Weltenbummler(in)
ENDLICH FREI!!!
Blue hat sich befreit und die Kontrolle übernommen. Jene blauhaarige Persönlichkeit, die sicher weggesperrt tief in Elles Unterbewusstsein schlummerte. Da war sie nicht ohne Grund, denn einmal das Ruder in der Hand, stiftet Blue reichlich Chaos in der realen Welt. Sie lässt Elle die Schule schwänzen, ihre Freunde ausnutzen und lügen und betrügen, wo es nur geht. Vollkommen egal, ob sie dabei den Menschen vor den Kopf stößt, die sie erst kürzlich mit offenen Armen in ihren Kreis aufgenommen haben. Das auffällige Verhalten kommt vor allem bei Maëlys nicht gut an, die als Erste merkt, dass mit ihrer Freundin etwas so gar nicht stimmt.

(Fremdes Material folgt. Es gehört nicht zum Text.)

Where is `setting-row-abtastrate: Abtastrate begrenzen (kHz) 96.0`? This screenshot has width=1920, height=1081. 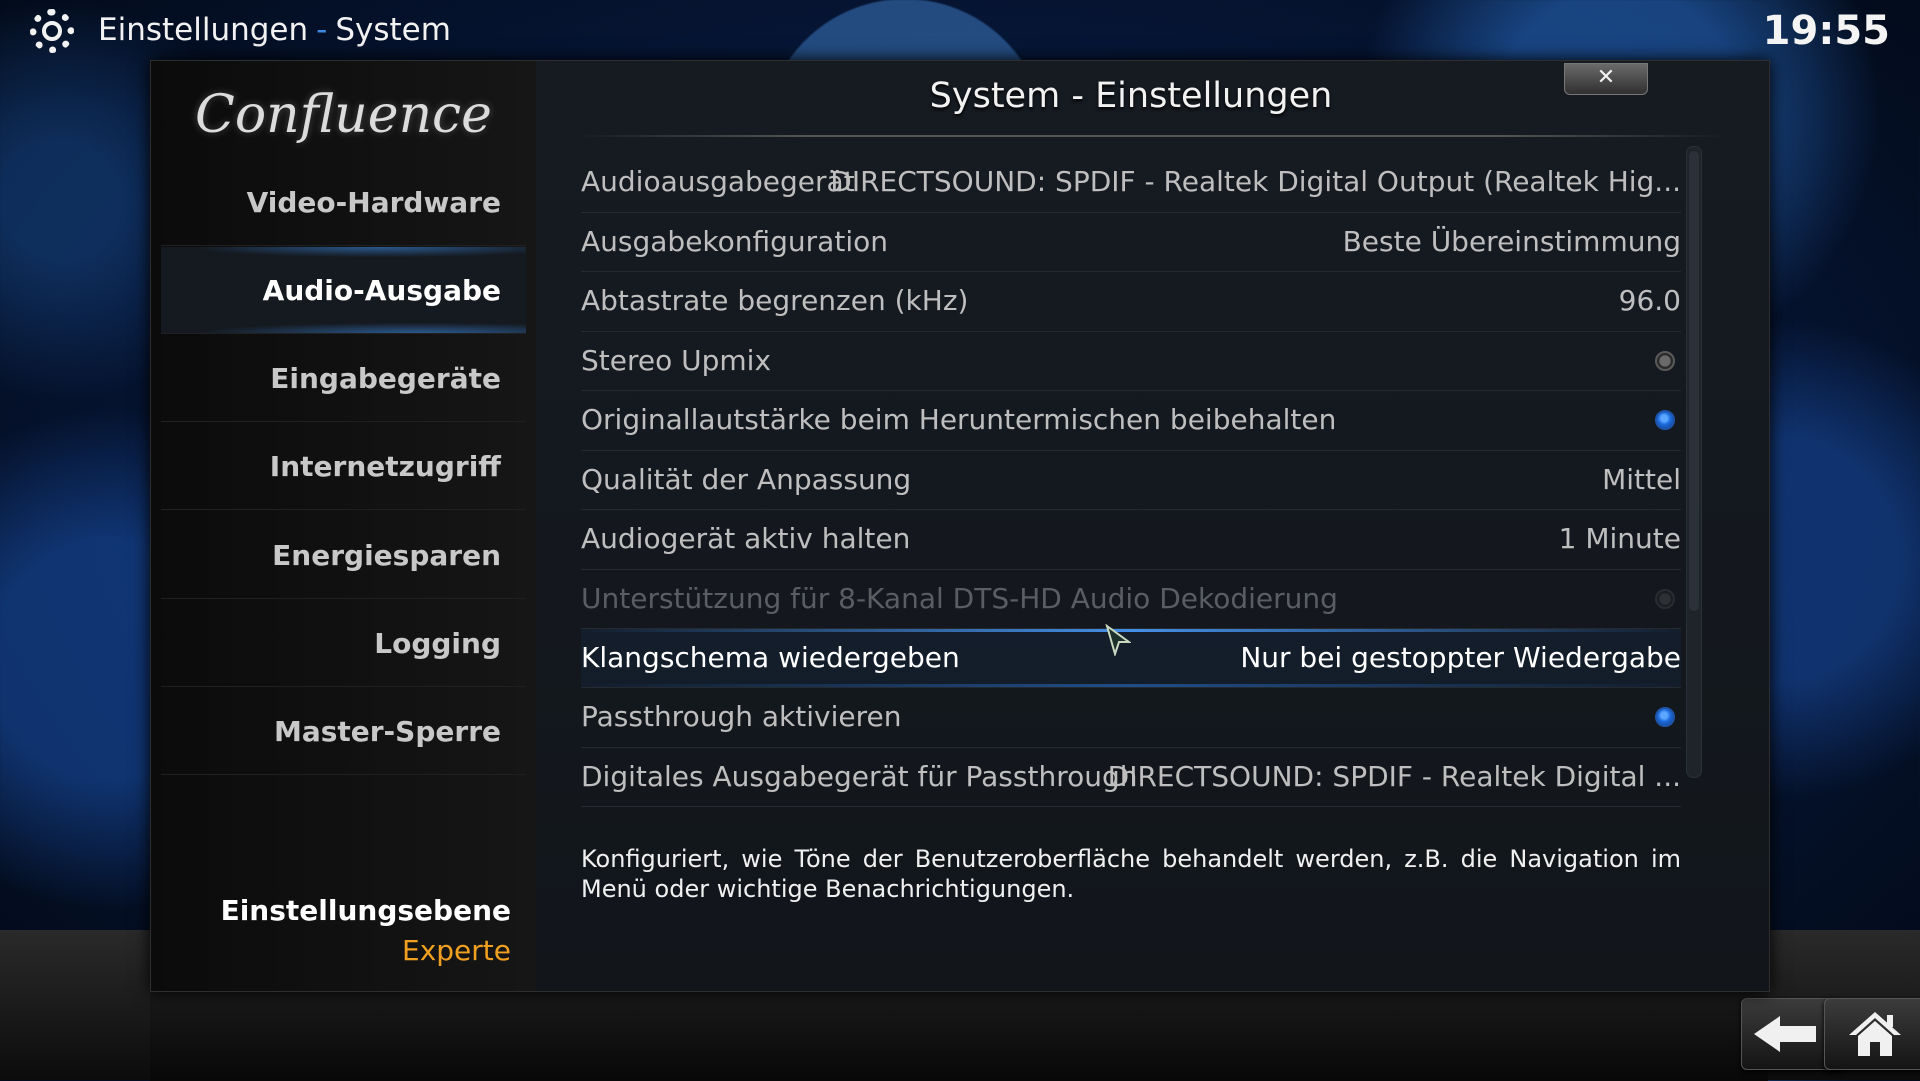
setting-row-abtastrate: Abtastrate begrenzen (kHz) 96.0 is located at coordinates (1131, 302).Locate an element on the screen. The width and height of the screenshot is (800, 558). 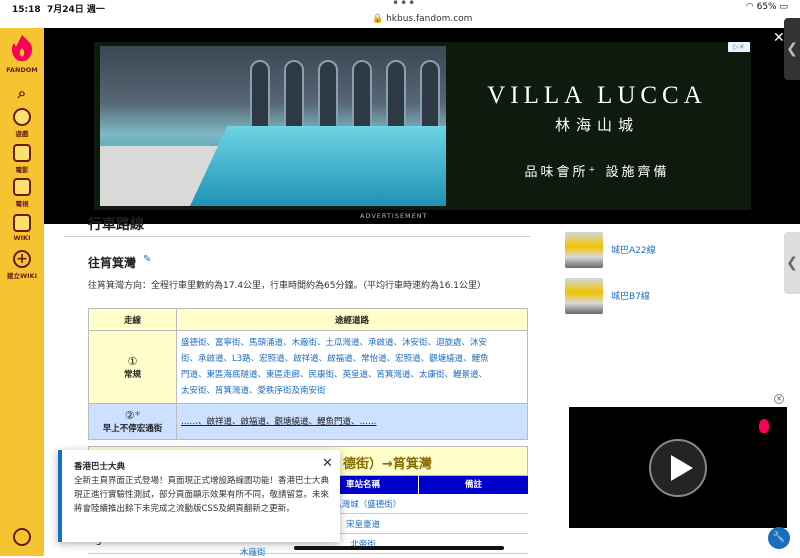
lock-icon: 🔒 is located at coordinates (378, 19).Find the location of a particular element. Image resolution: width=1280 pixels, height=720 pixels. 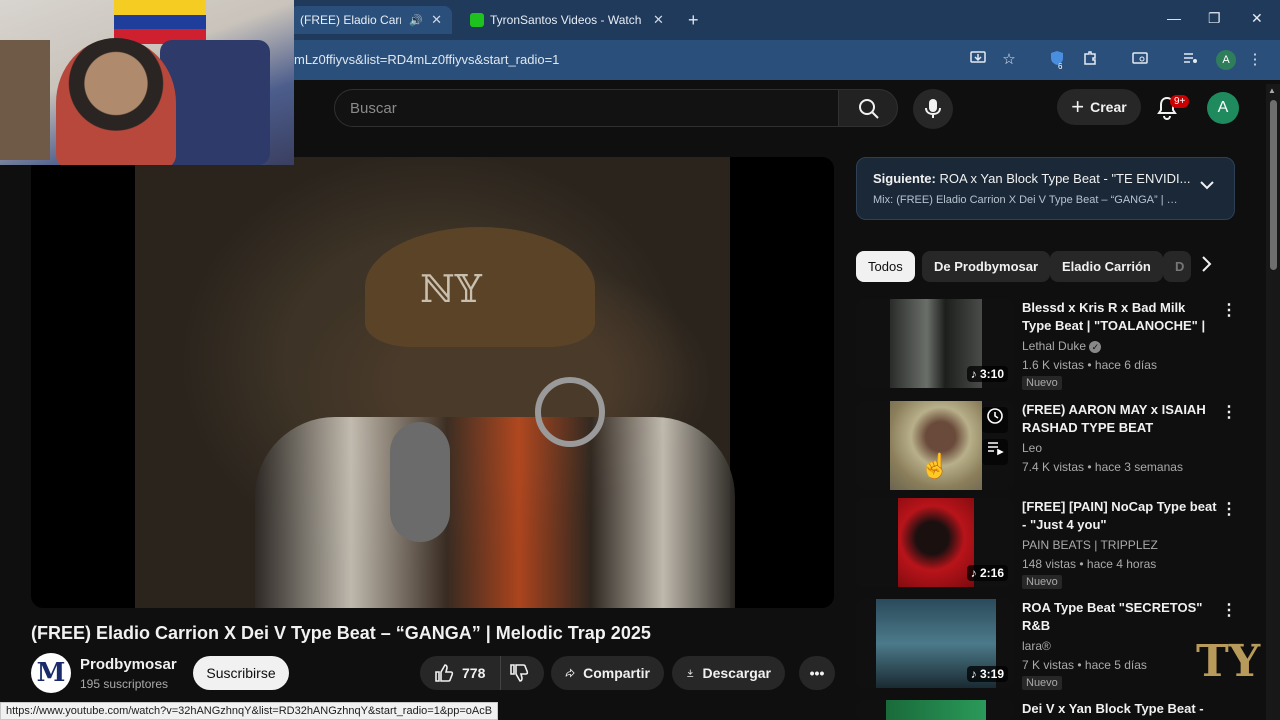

Die nur allzu vertraute Persönlichkeit von Elle (dargestellt durch einen rosa Haarschopf) hat es währenddessen in ihr eigenes Unterbewusstsein verschlagen. Dort hindert die mächtig gewordene Blue sie am Ausbruch. Allerdings weiß Elle nur zu gut, dass es immer irgendwo ein Hintertürchen gibt. Doch Blue ist nicht dumm, ganz und gar nicht. Sie hat die sechs unterschiedlichen Welten, in denen Elles verschiedene Persönlichkeiten leben, wenn sie nicht am Drücker sind, miteinander verbunden. So muss das Mädchen sich durch die unterschiedlichsten Ebenen ihrer Psyche kämpfen, in denen Blue reichlich Verwirrung gestiftet hat.

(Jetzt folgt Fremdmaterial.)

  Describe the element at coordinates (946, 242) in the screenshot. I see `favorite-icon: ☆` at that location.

Fortschritte und Stillstände
Rosie, Elles Vorzeige-Persönlichkeit, hat im zweiten Band der toonfish-Reihe aus dem Hause SPLITTER also richtig was zu tun. Digital-Künstlerin Aveline Stokart kann hier ihre kreativen Muskeln spielen lassen und hat fantastische Welten geschaffen, die sich nicht nur farblich voneinander abheben. Das bietet enorme Abwechslung zum realen Alltag, in dem es jedoch auch nie langweilig wird. Stokarts süßer Zeichenstil ist insgesamt ein absoluter Gewinn, was aber nicht kaschiert, dass Autor Kid Toussaint auch ernste Themen wie Verlust, Trauer oder psychische Erkrankungen anspricht. Allerdings auf einem Level, dass jüngere Leserinnen und Leser nicht überfordert werden können.

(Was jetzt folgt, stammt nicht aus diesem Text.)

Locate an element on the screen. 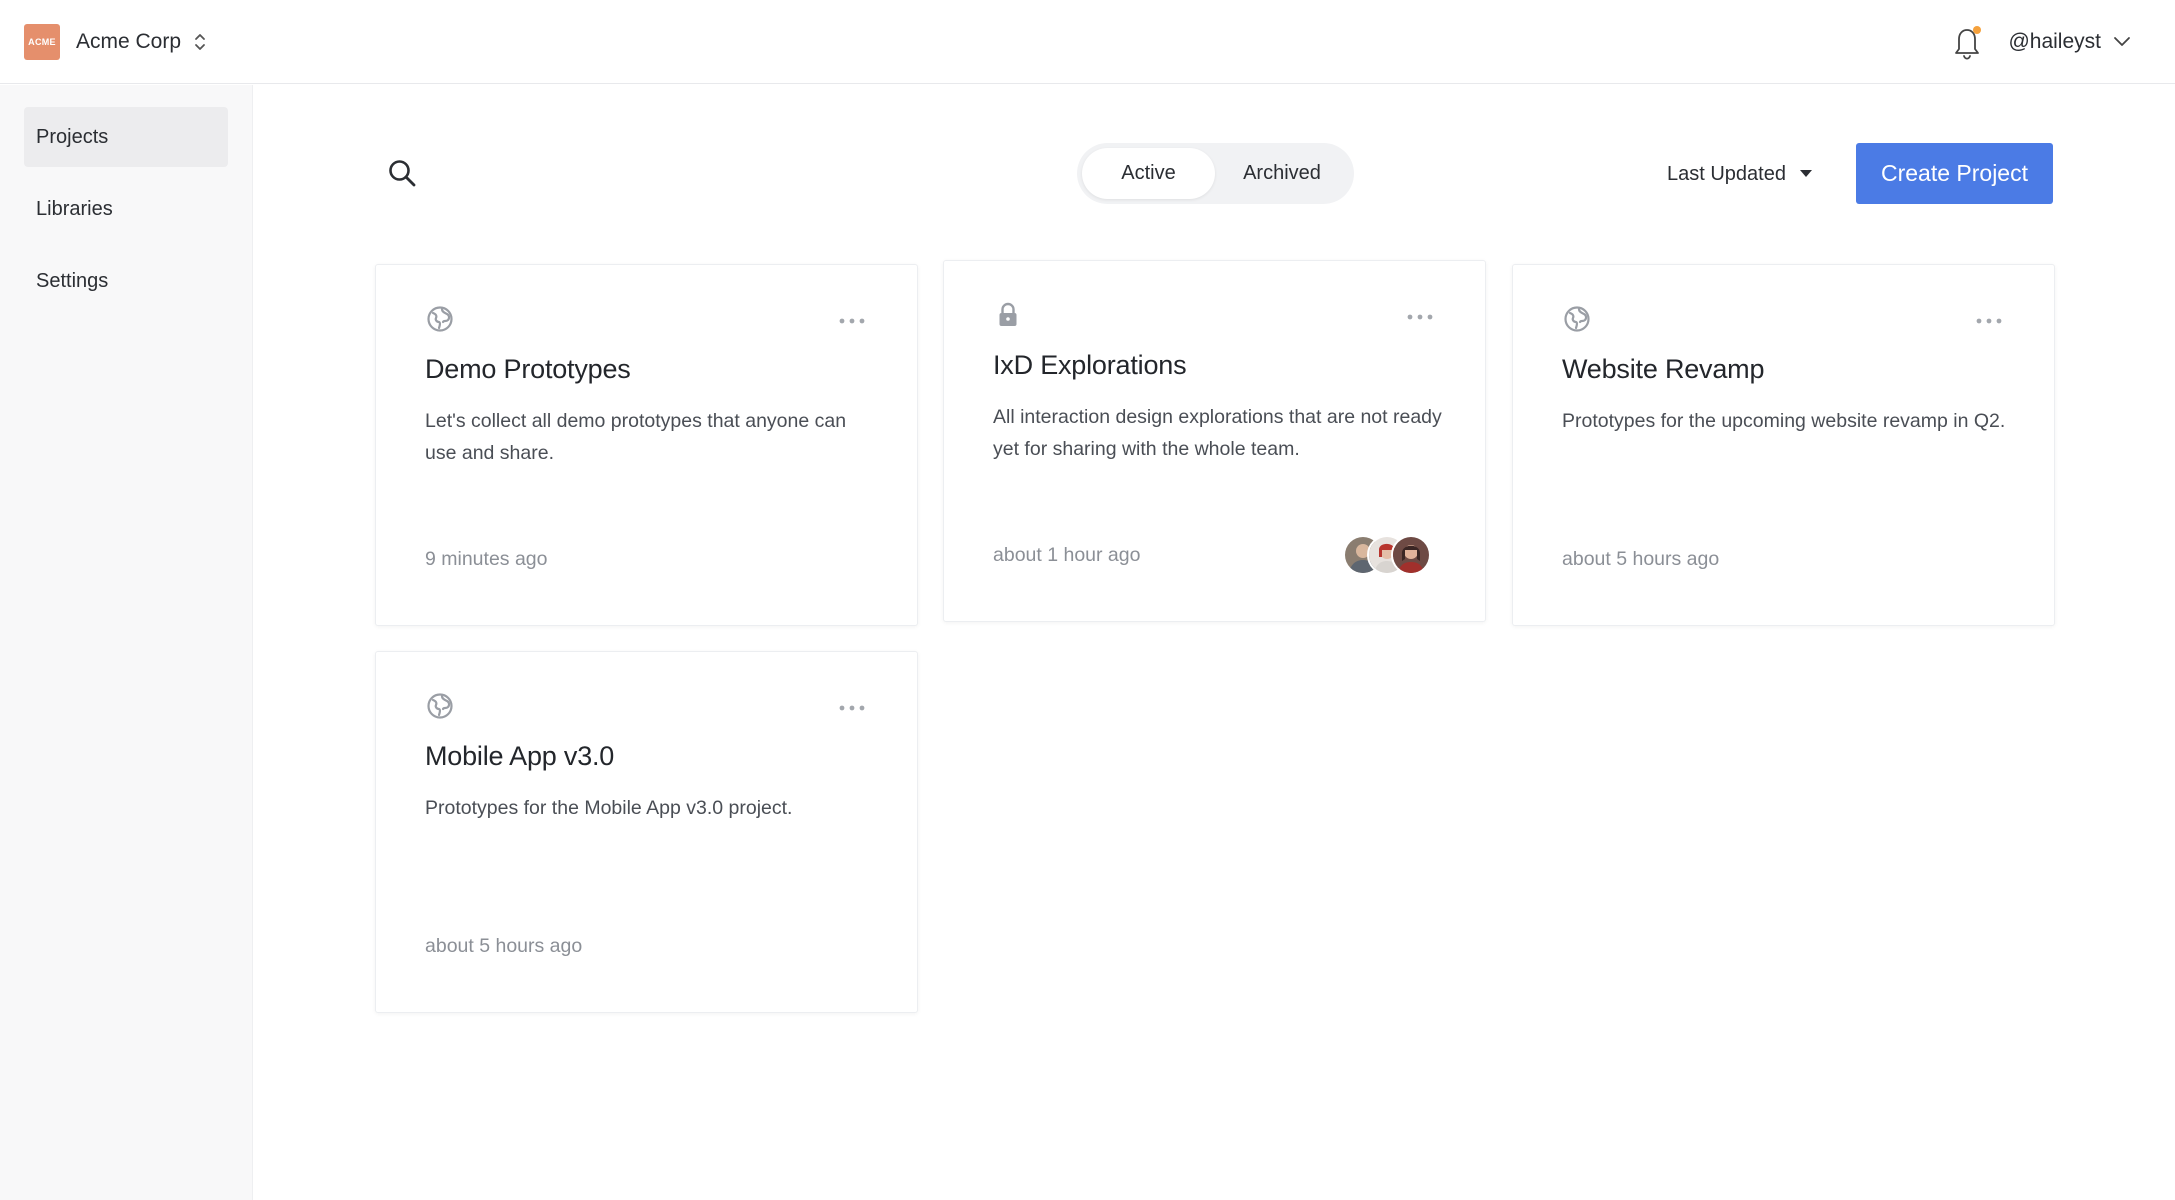  avatar is located at coordinates (1411, 555).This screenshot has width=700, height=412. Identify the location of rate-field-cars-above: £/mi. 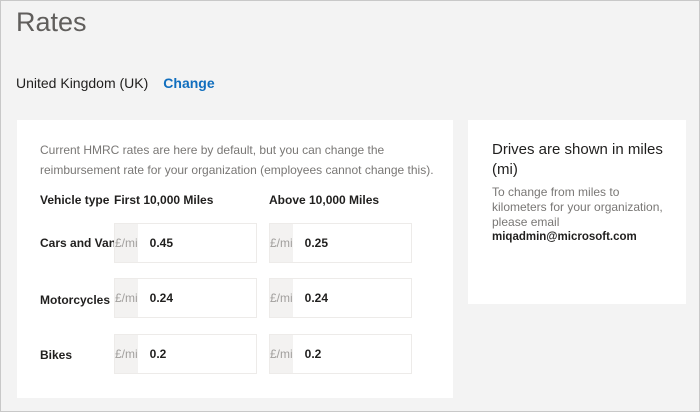
(367, 243).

In der allseits beliebten Kategorie „Meckern auf hohem Niveau“ bin ich ein klein wenig enttäuscht, dass gerade im interessanten Freundeskreis von Elle ein bisschen die Charakterentwicklung fehlt. Bunt und divers sind jetzt nicht zwingend Merkmale, die eine Figur definieren sollten. Da dürfte dann gerne noch etwas Tiefe hinzukommen. Vor allem die liebenswert-naive Line scheint (bislang?) nur einem Zweck zu dienen: um liebenswert und naiv zu sein. Sie als Auflockerungs-Anker zu gebrauchen, um im richtigen Moment etwas Drama rauszunehmen, scheint für die Figur die Universallösung zu sein. Sollte das auch im dritten Band „Vielfach(e)“ so fortgeführt werden, wäre ihr Charakter als der klassische Comic Relief ziemlich einseitig und damit verschenkt.
Fazit:
Ein kleiner Mini-Dämpfer ändert nur wenig an der Tatsache, dass wir es bei „Elle(s)“ mit einer wunderschönen Serie für alle Altersklassen zu tun haben. Hier wird sehr darauf geachtet, dass das Thema psychischer Erkrankungen behutsam, jedoch nicht beschönigend behandelt wird.